Why Do We Need Source IP Addresses in IP Headers?
After discussing names, addresses and routes, and the various addresses we might need in a networking stack, we’re ready to tackle an interesting comment made by a Twitter user as a reply to my Why Is Source Address Validation Still a Problem? blog post:
Maybe the question we should be asking is why there is a source address in the packet header at all.
Most consumers of network services expect a two-way communication – you send some stuff to another node providing an interesting service, and you usually expect to get some stuff back. So far so good. Now for the fun part: how does the server know where to send the stuff back to? There are two possible answers1:
- The conversation between the user and the server resembles a telephone call – we don’t have to worry how we’ll send the stuff back to the user because we’re on a phone call. We call this connection-oriented service.
- The conversation between the user and the server resembles an exchange of letters2 – we call this connectionless service. Obviously you need to know what address to write on the envelope if you want the letter to be delivered.
Networking stacks are complex[citation needed], and while the applications often expect connection-oriented service, the underlying transport might be connectionless3. For example, TCP provides a reliable stream service to its consumers while using connectionless IP transport. The TCP implementation thus needs to know how to send IP packets back to the remote node.

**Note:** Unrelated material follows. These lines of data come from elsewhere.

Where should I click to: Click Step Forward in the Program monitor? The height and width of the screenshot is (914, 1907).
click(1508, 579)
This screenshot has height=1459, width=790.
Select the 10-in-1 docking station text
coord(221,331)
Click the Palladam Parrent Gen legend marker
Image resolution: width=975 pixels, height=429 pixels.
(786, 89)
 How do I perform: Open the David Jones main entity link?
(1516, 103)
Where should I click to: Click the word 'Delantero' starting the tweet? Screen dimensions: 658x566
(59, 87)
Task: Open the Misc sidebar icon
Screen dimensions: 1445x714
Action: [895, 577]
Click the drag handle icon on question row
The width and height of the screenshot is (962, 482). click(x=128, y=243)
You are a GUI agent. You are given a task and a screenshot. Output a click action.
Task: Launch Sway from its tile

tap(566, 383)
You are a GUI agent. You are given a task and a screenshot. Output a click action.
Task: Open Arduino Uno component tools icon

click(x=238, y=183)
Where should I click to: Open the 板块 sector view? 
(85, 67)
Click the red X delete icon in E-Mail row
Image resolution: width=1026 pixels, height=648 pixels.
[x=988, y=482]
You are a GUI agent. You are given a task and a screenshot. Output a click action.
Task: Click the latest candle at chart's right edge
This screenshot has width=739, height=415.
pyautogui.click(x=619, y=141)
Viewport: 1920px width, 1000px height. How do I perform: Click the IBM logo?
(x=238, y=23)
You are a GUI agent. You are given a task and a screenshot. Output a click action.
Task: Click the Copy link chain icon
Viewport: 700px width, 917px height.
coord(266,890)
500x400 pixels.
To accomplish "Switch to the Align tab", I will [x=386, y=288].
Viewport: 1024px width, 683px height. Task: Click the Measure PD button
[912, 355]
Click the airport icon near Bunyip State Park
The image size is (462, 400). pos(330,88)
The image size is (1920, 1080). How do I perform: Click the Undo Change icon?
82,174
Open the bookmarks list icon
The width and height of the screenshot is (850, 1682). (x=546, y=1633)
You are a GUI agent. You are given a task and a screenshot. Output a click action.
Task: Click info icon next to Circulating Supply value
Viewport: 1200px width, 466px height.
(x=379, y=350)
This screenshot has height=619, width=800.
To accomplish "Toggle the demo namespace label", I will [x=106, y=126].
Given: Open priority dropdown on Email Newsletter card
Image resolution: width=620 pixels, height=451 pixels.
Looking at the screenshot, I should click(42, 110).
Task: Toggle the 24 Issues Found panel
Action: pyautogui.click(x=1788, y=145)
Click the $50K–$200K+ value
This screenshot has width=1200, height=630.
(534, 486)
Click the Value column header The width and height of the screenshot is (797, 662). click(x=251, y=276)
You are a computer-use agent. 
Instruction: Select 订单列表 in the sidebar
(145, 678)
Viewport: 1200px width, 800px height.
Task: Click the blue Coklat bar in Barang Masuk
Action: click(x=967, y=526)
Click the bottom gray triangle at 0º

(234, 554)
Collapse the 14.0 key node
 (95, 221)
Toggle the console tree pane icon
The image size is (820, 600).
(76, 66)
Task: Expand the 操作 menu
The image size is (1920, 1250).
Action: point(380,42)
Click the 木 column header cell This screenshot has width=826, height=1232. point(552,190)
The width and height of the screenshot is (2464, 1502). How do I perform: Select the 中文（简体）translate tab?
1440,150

Obviously one could cheat, exchange IP addresses during the TCP session establishment, and use unique TCP connection identifier as an index into a table that would contain (among other things) remote IP address. In such a world, we wouldn’t need source IP addresses in IP headers as TCP would know where to send the replies to.
There’s just a tiny little gotcha: sometimes we want to have a quick response, and don’t want to be bothered with setting up a reliable transport service4. A typical example might be a DNS query.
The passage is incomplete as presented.